Each line from the one containing "Click the word Interface in the heading" to the last line of the listing below must be reproduced exactly, and nothing more.

- [Information given]
>>>

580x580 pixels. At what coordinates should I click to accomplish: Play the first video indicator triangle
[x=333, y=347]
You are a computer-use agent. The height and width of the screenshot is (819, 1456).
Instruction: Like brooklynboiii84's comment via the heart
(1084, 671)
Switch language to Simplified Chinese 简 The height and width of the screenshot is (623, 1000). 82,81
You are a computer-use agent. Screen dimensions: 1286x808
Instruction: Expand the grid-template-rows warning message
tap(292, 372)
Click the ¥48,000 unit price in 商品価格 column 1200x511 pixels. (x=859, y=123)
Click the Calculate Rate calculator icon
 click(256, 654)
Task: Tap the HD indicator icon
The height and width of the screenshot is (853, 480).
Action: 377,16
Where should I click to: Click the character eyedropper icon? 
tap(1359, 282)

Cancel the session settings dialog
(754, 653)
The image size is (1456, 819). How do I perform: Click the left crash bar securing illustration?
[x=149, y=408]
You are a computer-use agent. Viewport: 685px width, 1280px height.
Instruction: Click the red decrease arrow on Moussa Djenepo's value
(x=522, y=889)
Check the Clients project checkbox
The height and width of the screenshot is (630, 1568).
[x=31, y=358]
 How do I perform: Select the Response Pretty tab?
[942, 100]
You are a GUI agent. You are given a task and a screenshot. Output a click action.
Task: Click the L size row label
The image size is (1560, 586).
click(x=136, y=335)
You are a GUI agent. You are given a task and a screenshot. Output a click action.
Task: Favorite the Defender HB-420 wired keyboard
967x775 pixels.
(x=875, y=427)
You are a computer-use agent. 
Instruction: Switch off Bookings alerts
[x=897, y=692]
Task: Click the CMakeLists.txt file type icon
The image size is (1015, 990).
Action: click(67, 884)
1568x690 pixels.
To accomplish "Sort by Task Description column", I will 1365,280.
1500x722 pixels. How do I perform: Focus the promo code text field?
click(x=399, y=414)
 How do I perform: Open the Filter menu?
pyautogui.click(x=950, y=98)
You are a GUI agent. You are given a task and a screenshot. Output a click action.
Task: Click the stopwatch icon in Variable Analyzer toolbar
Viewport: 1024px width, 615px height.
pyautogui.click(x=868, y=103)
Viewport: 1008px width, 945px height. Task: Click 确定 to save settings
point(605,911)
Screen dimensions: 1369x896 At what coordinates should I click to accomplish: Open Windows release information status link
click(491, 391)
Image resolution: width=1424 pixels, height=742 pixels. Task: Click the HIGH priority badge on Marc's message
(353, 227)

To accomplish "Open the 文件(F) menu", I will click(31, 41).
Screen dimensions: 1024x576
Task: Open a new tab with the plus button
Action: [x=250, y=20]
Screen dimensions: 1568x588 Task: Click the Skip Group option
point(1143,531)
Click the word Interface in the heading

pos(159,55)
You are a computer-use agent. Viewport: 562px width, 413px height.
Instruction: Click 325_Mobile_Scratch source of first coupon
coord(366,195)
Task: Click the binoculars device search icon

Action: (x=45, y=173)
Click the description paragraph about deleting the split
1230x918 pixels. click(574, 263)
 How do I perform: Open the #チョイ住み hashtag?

<<<

- [Exercise result]
Click the word Interface in the heading

pos(159,55)
You are a computer-use agent. Viewport: 562px width, 413px height.
Instruction: Click 325_Mobile_Scratch source of first coupon
coord(366,195)
Task: Click the binoculars device search icon

Action: (x=45, y=173)
Click the description paragraph about deleting the split
1230x918 pixels. click(574, 263)
 How do I perform: Open the #チョイ住み hashtag?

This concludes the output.